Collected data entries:
______________________________

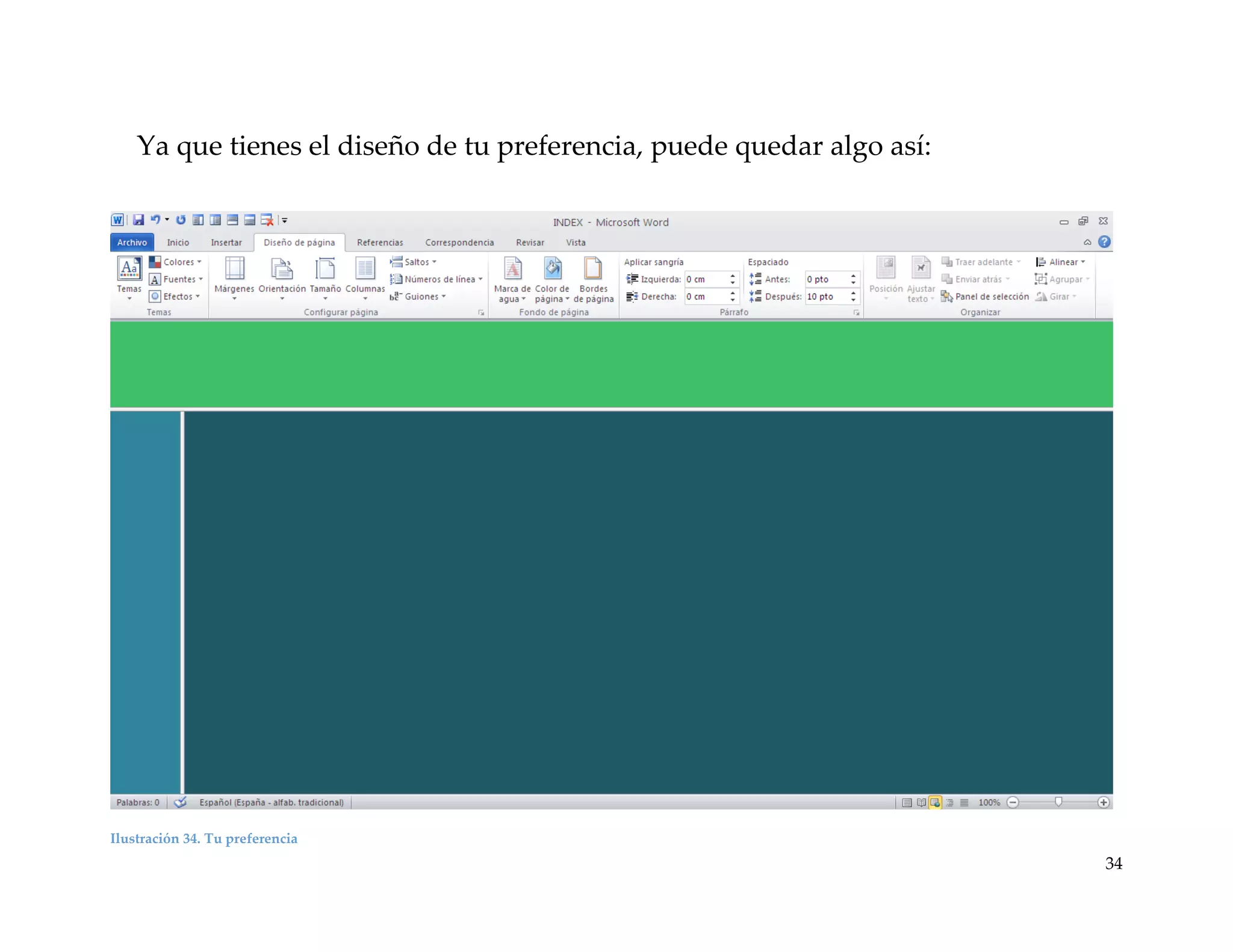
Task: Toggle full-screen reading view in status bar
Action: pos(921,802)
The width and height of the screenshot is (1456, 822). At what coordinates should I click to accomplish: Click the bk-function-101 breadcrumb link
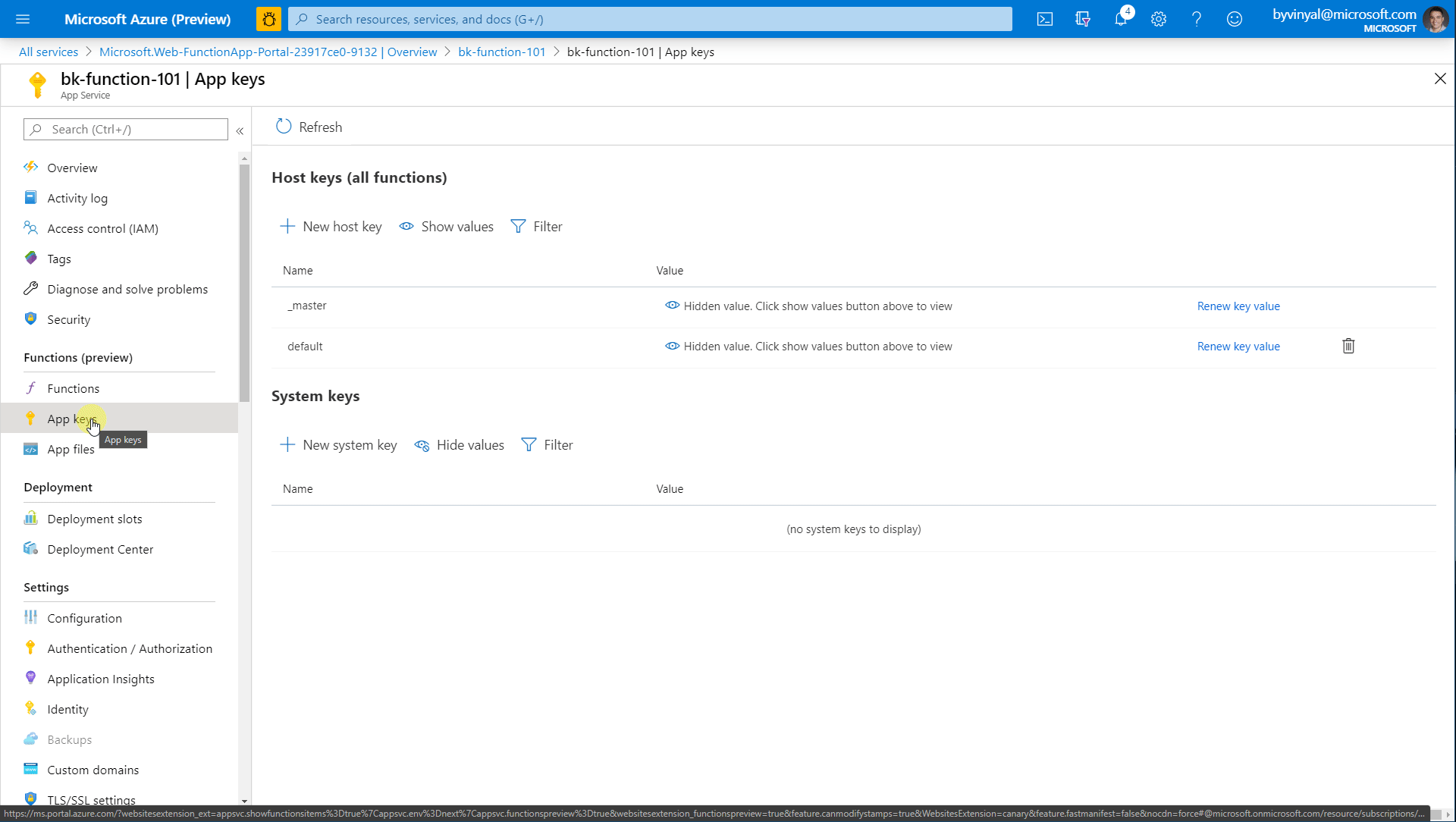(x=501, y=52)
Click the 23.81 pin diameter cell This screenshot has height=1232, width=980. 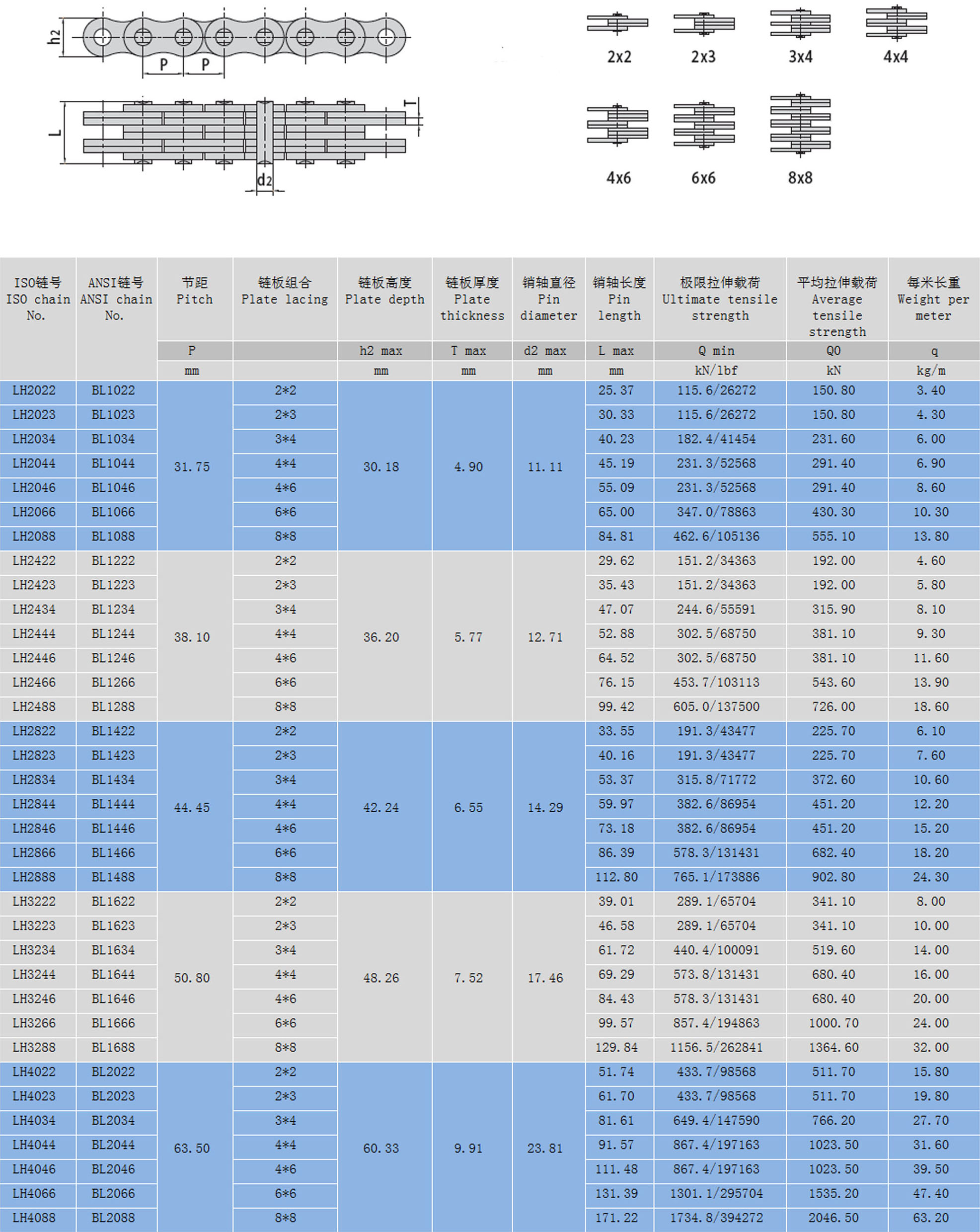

______________________________

Update the entries so that each occurrence of "screenshot" becomes "image" and everything else stays the same. Leave the pictures out of your answer.

Task: Toggle full-screen reading view in status bar
Action: pos(921,802)
The width and height of the image is (1456, 822). At what coordinates should I click to accomplish: Click the bk-function-101 breadcrumb link
(x=501, y=52)
Click the 23.81 pin diameter cell This image has height=1232, width=980. 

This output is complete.